## WHAT IS BEING ASKED
Rewrite everything from the start of the records down to the line containing "tap(80, 247)", swapping "status bar" for "footer" and keeping all else unchanged. Omit the pictures from your copy.
************
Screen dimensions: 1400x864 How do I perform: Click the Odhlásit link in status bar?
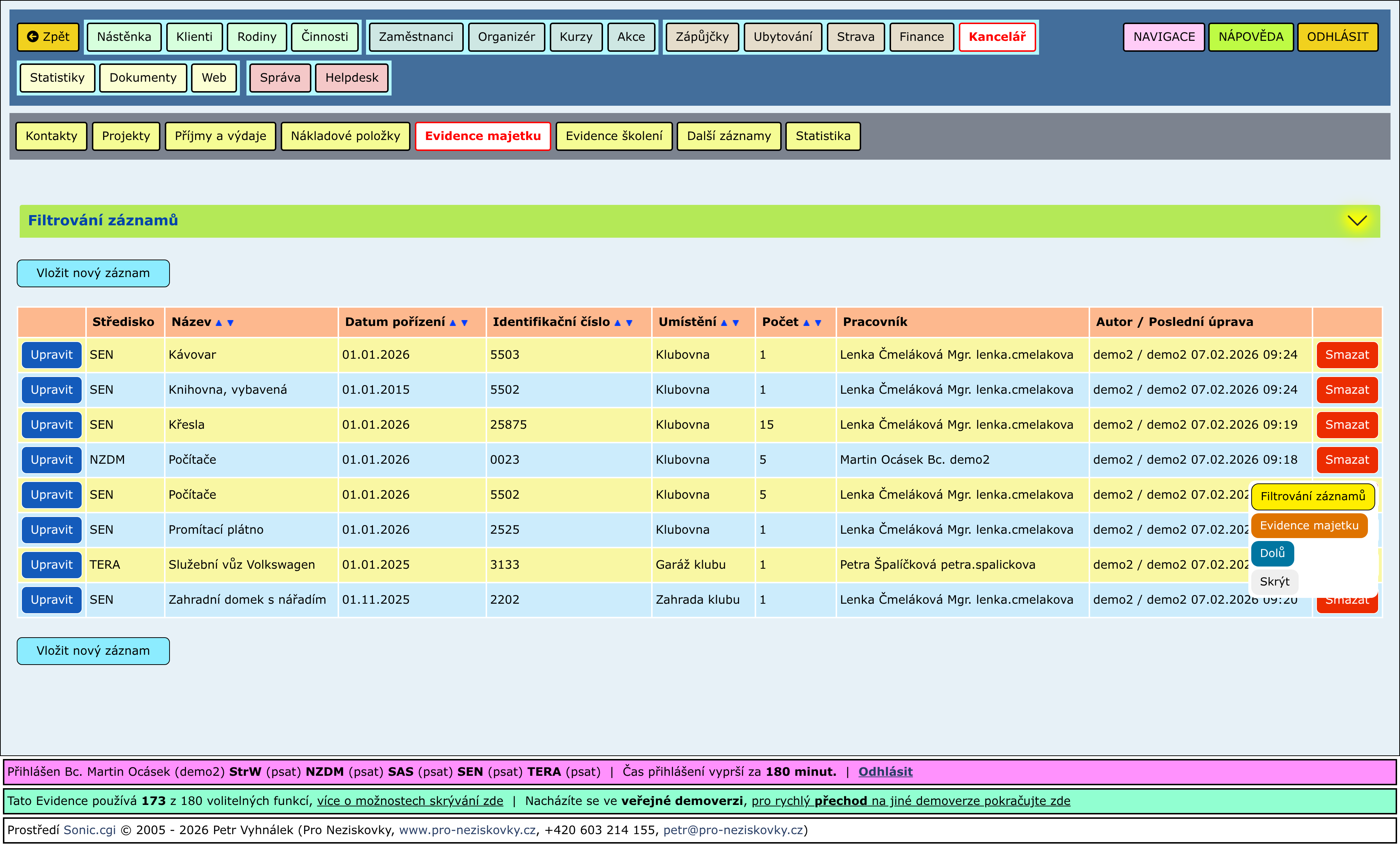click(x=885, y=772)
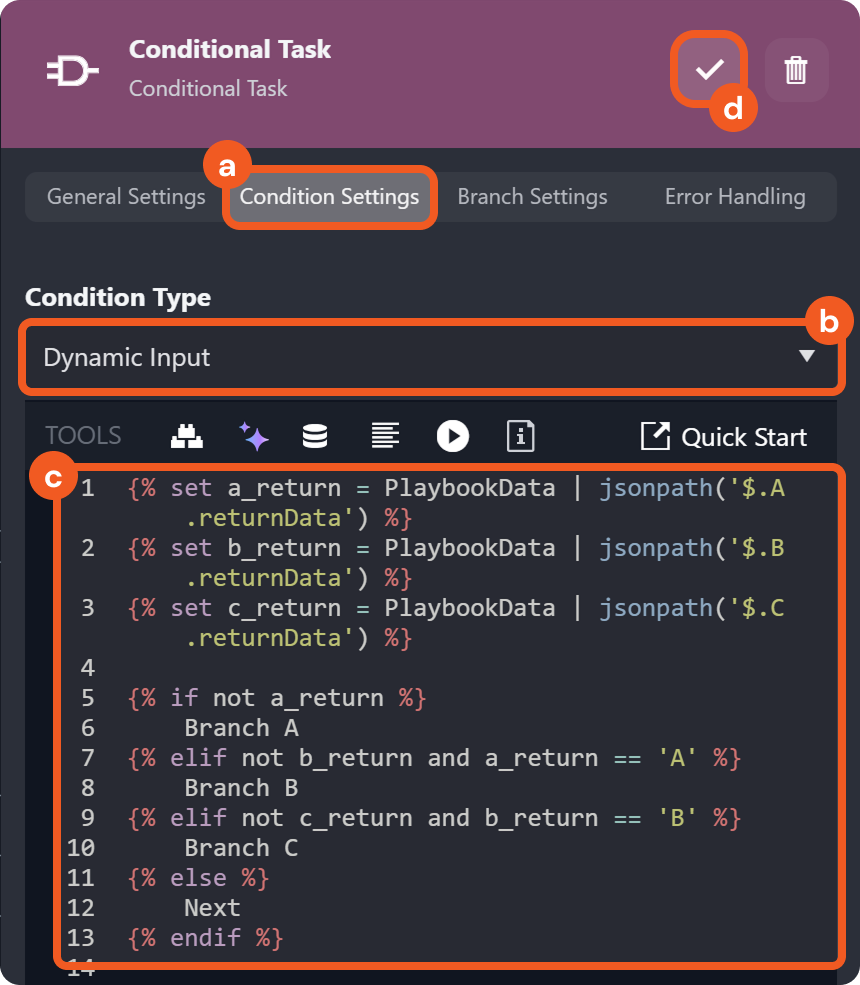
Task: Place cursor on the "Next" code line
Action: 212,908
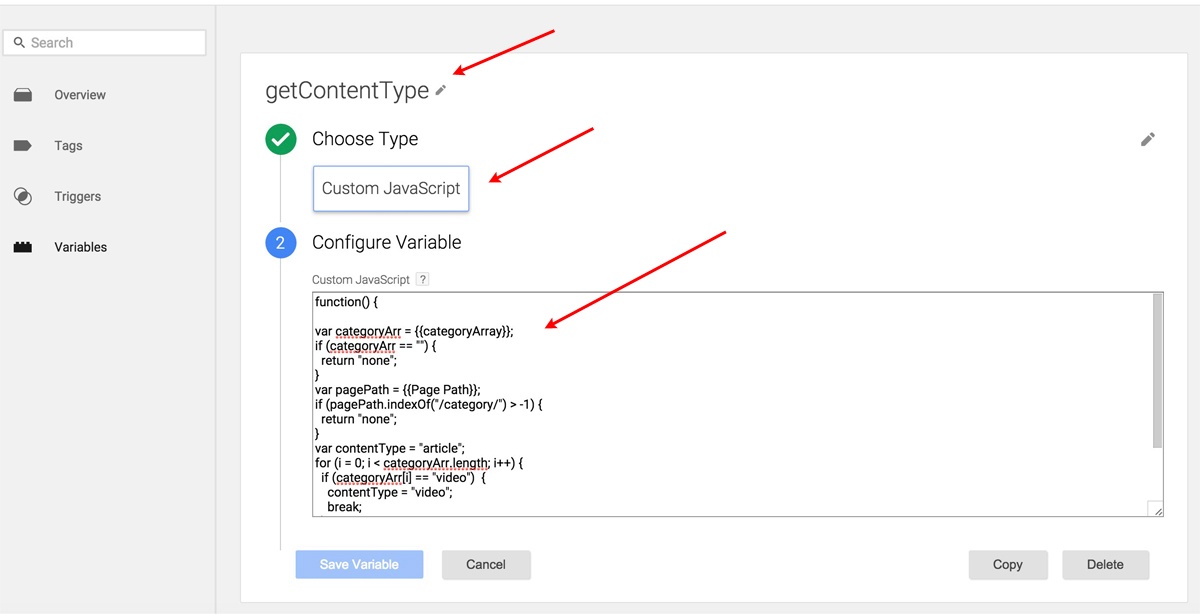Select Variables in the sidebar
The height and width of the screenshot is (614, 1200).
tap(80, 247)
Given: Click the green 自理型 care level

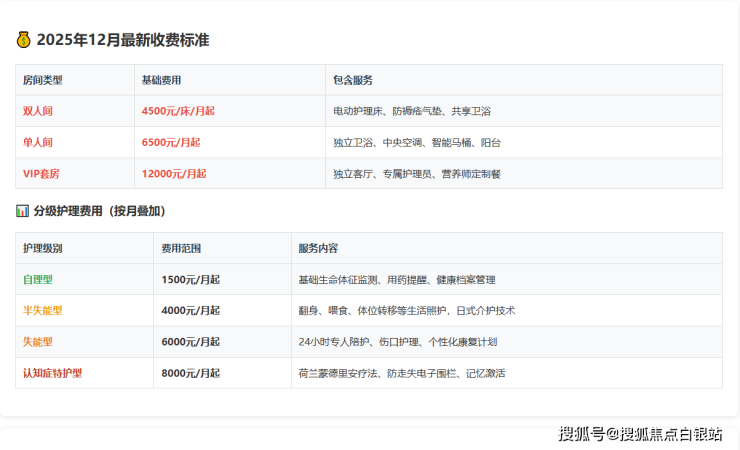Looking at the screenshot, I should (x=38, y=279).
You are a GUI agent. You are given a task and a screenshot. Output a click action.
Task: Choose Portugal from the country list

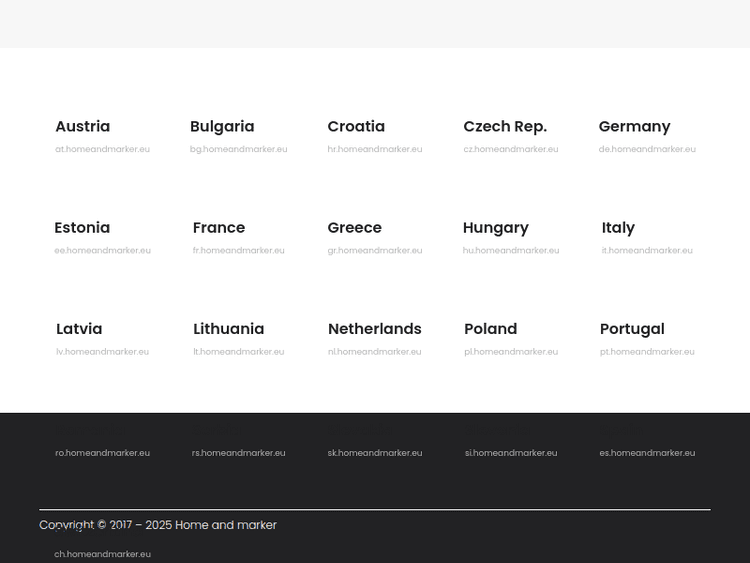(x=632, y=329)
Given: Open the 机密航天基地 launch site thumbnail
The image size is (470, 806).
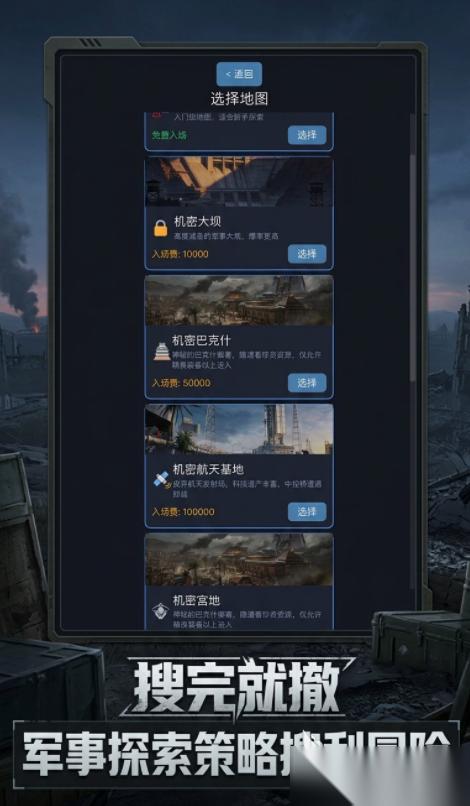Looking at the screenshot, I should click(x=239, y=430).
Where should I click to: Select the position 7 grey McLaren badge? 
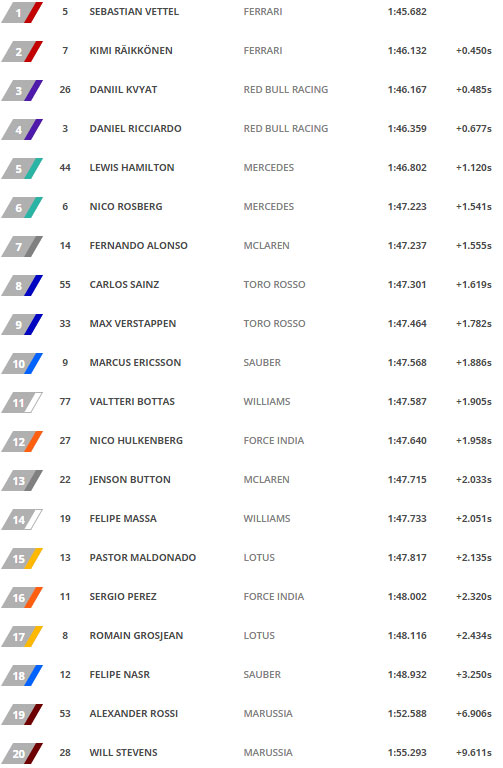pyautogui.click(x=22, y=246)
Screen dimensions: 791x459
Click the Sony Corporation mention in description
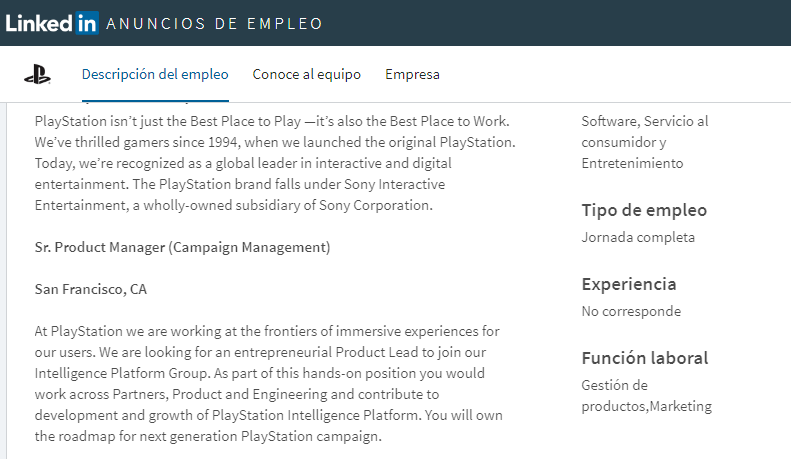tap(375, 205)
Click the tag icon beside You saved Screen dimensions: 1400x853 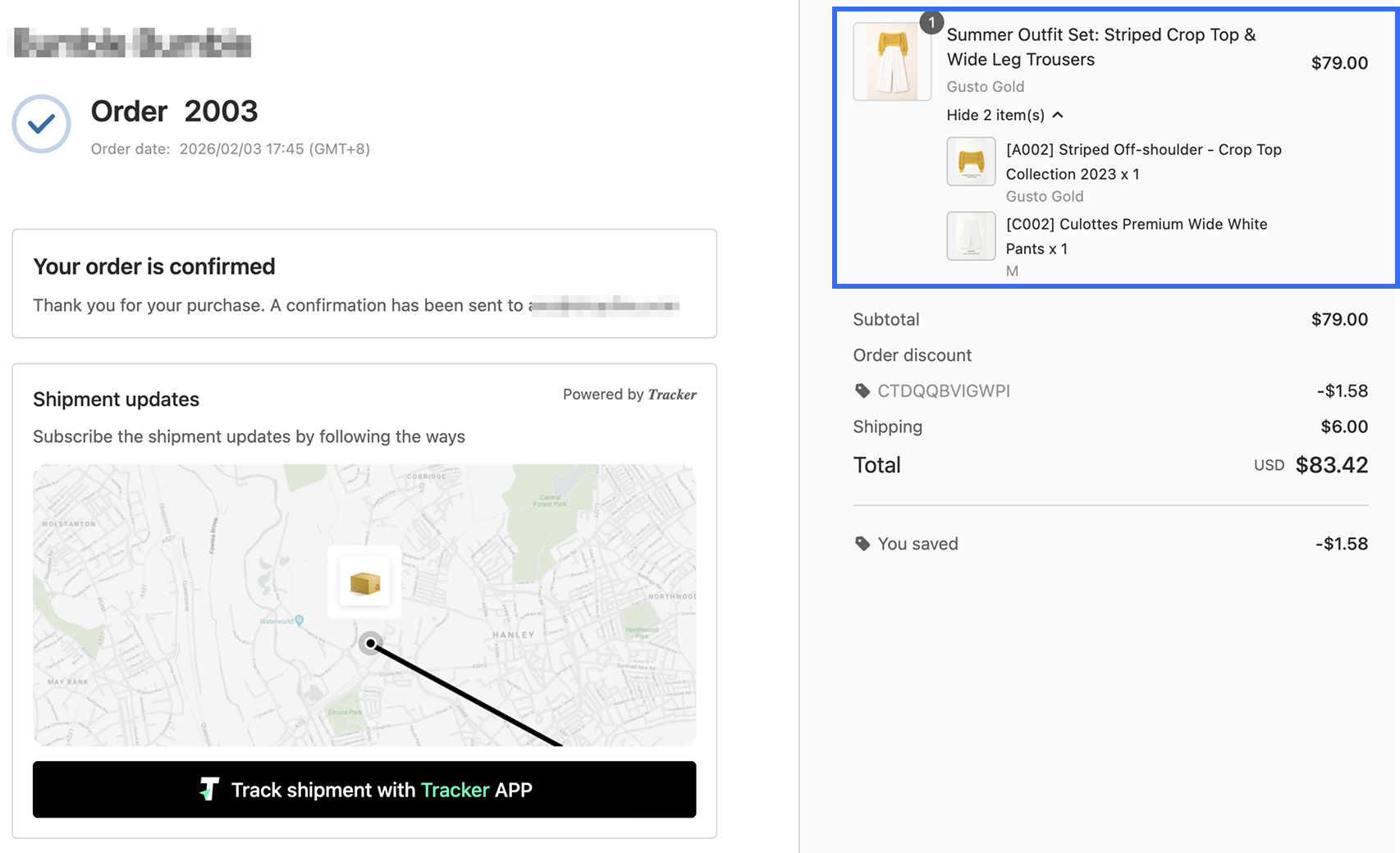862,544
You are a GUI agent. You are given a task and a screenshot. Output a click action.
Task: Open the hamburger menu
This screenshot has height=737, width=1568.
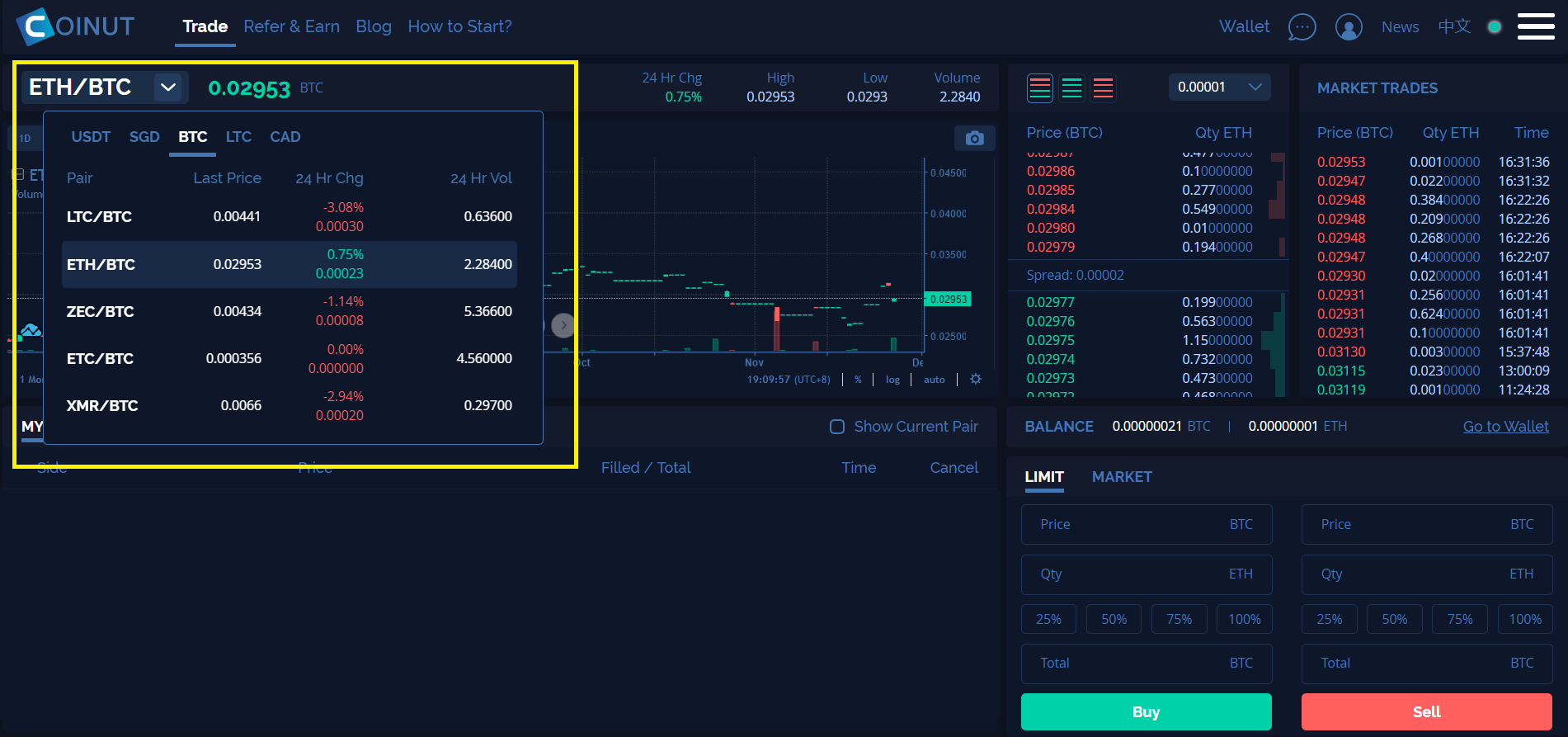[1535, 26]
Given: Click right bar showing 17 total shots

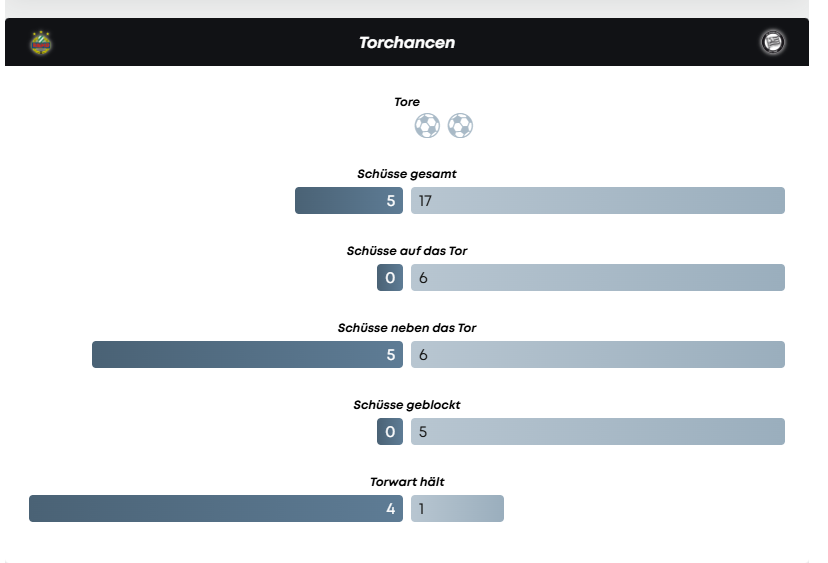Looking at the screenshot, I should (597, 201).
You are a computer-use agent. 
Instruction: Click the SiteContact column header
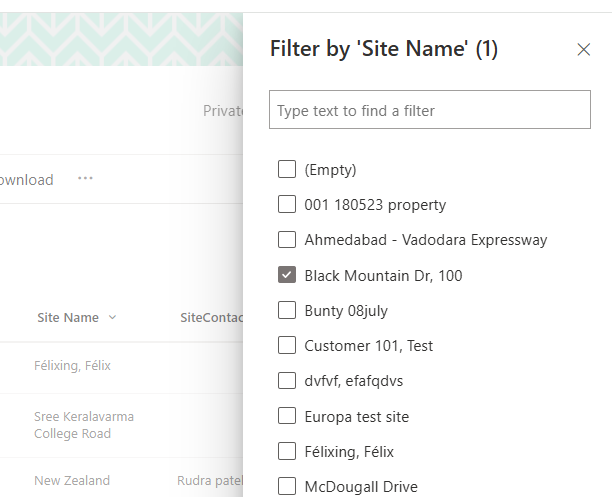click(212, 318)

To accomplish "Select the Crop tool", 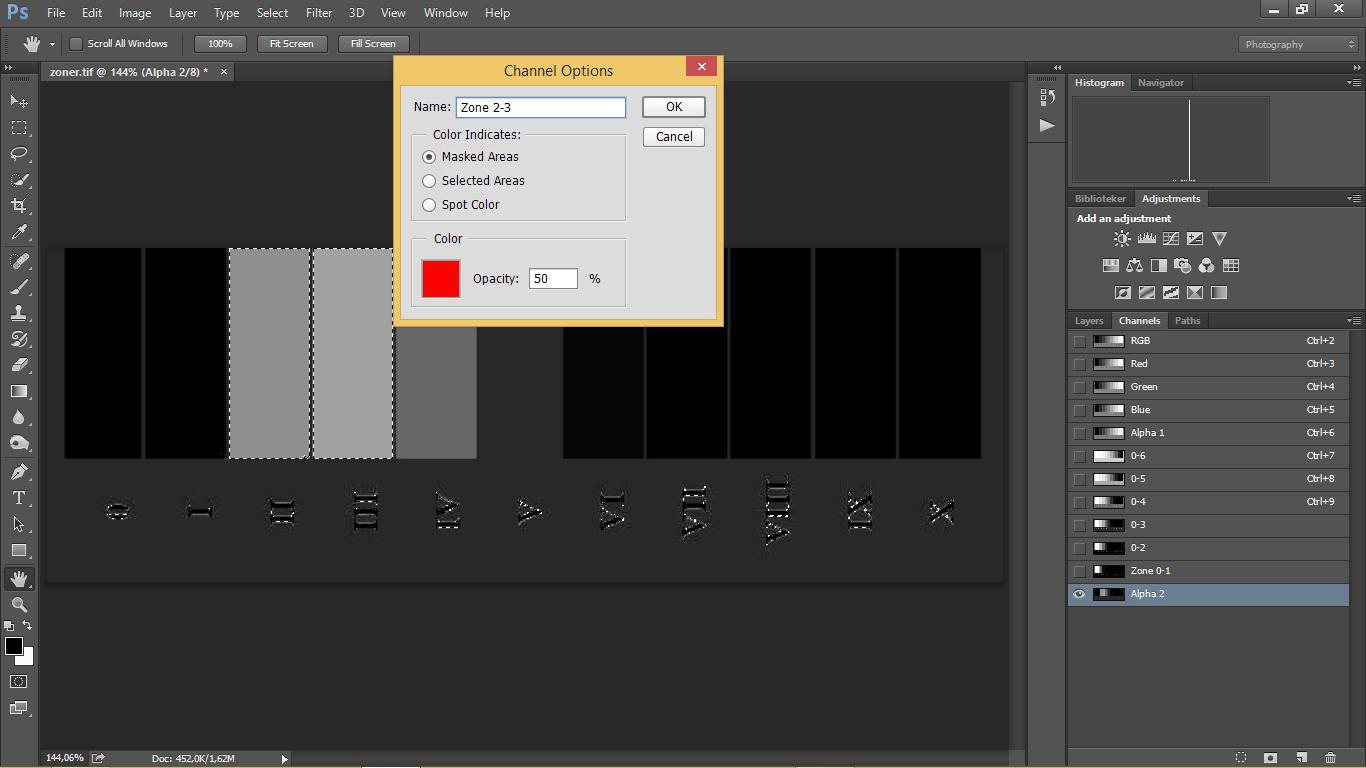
************
## EXPECTED ANSWER
Screen dimensions: 1400x864 How do I perform: Click the Odhlásit link in footer?
click(x=885, y=772)
Task: Place cursor on the "Next" code line
Action: 212,908
Select Variables in the sidebar
The height and width of the screenshot is (614, 1200).
tap(80, 247)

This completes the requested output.